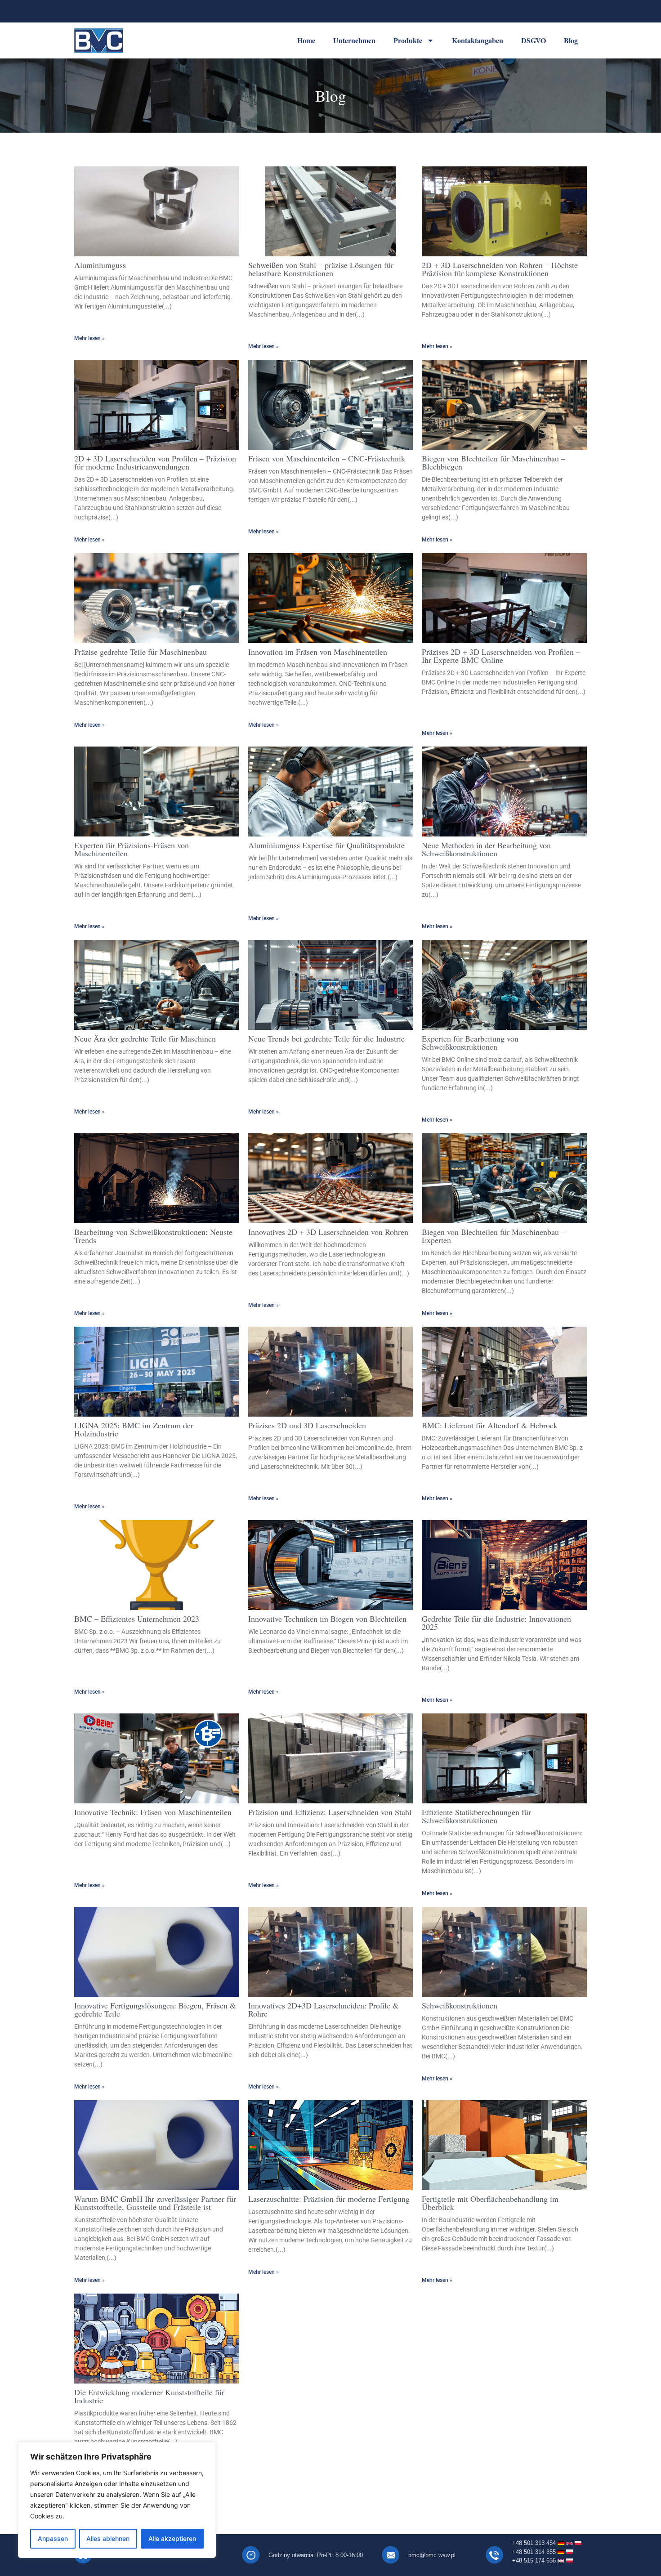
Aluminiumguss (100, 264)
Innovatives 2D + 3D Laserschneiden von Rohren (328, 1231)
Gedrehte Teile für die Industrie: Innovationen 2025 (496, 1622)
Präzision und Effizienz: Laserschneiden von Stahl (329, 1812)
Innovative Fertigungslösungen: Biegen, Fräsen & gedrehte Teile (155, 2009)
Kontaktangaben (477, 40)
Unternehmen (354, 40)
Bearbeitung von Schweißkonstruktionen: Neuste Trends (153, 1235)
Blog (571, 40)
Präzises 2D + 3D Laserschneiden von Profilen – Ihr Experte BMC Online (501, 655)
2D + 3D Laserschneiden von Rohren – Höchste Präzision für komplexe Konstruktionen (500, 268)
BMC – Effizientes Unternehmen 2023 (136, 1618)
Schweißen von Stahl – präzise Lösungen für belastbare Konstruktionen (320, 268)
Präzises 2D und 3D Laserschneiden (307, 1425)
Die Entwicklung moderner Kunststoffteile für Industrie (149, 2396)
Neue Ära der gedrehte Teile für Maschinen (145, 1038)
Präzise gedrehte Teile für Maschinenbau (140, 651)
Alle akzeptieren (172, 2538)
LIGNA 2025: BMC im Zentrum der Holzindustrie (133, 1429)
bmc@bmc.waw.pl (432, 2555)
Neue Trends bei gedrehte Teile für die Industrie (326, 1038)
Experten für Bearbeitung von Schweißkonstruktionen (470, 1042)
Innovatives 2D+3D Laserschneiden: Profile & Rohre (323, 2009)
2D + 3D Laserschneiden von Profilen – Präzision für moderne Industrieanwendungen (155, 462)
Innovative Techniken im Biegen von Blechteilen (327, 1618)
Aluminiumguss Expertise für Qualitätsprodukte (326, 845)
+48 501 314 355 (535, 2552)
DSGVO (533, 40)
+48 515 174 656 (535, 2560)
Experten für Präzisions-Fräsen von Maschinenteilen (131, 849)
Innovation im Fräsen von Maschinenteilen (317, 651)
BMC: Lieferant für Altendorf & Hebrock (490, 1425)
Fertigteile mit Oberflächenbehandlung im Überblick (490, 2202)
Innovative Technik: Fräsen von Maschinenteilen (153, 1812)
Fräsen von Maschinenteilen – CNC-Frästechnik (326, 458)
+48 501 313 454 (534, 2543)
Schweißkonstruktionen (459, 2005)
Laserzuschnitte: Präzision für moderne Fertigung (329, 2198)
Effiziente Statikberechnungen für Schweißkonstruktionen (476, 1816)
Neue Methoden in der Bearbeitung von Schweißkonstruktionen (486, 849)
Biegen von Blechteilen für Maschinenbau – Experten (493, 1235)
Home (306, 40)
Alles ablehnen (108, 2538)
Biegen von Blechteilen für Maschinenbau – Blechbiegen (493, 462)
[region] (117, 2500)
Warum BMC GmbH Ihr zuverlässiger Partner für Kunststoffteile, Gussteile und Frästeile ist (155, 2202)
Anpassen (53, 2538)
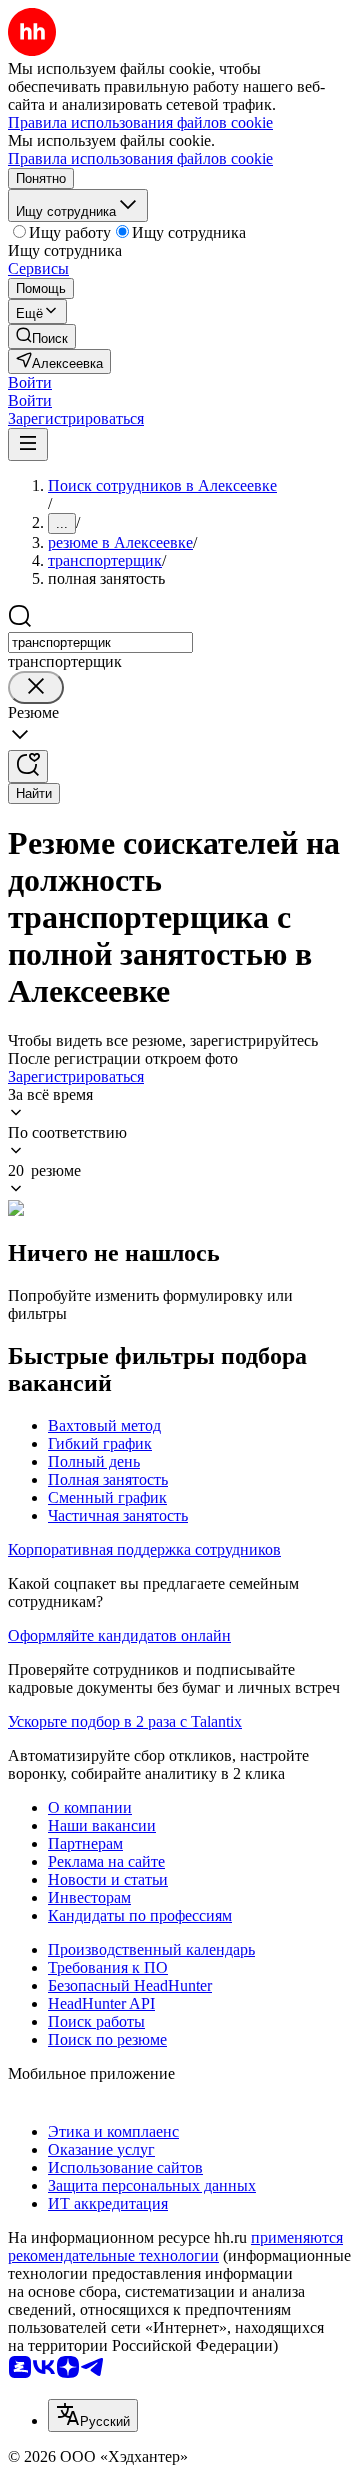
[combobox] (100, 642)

_ _ _

From the listing above, collect every line that mentions the word "Unternehmen".

The completed task:
Unternehmen (354, 40)
BMC – Effizientes Unternehmen 2023 (136, 1618)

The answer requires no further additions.